Exercise data -
╔══
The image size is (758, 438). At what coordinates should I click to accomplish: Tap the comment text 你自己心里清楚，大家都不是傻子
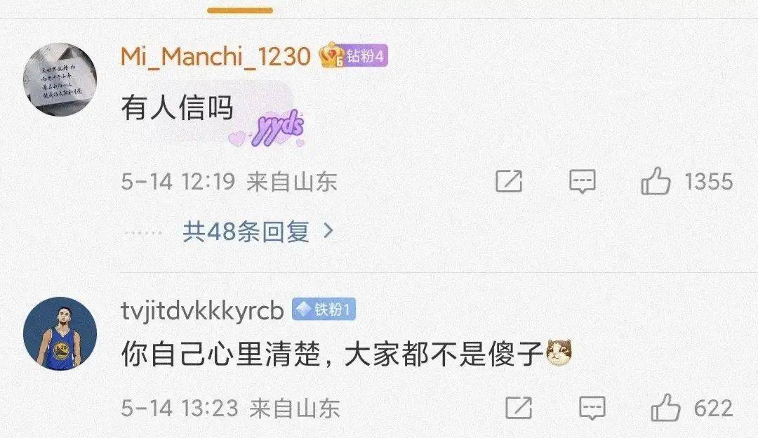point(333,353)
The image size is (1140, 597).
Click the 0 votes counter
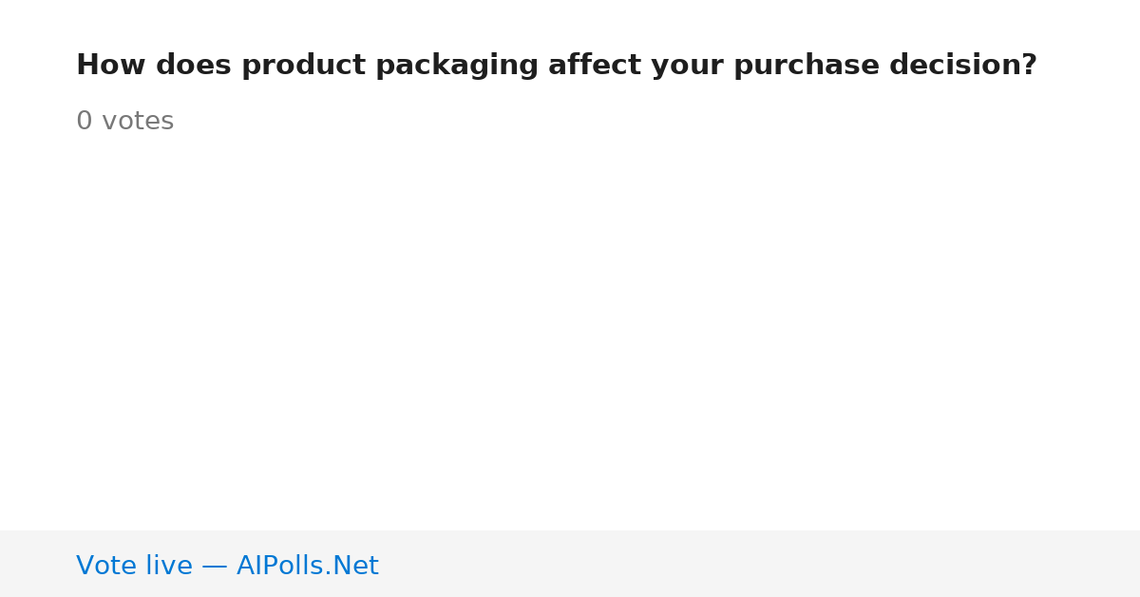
╚══
╔══
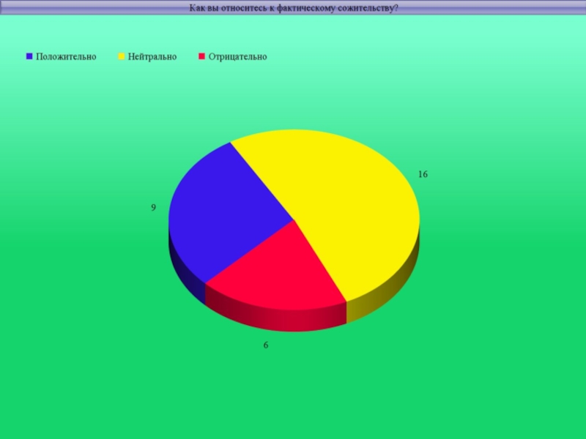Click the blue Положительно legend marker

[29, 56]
╚══
Task objective -
Within the material above, output exactly the lines from the one with "The image size is (1140, 597)." through the one with "Click the 0 votes counter", end lines included, and nothing besides.

Task result -
The image size is (1140, 597).
Click the 0 votes counter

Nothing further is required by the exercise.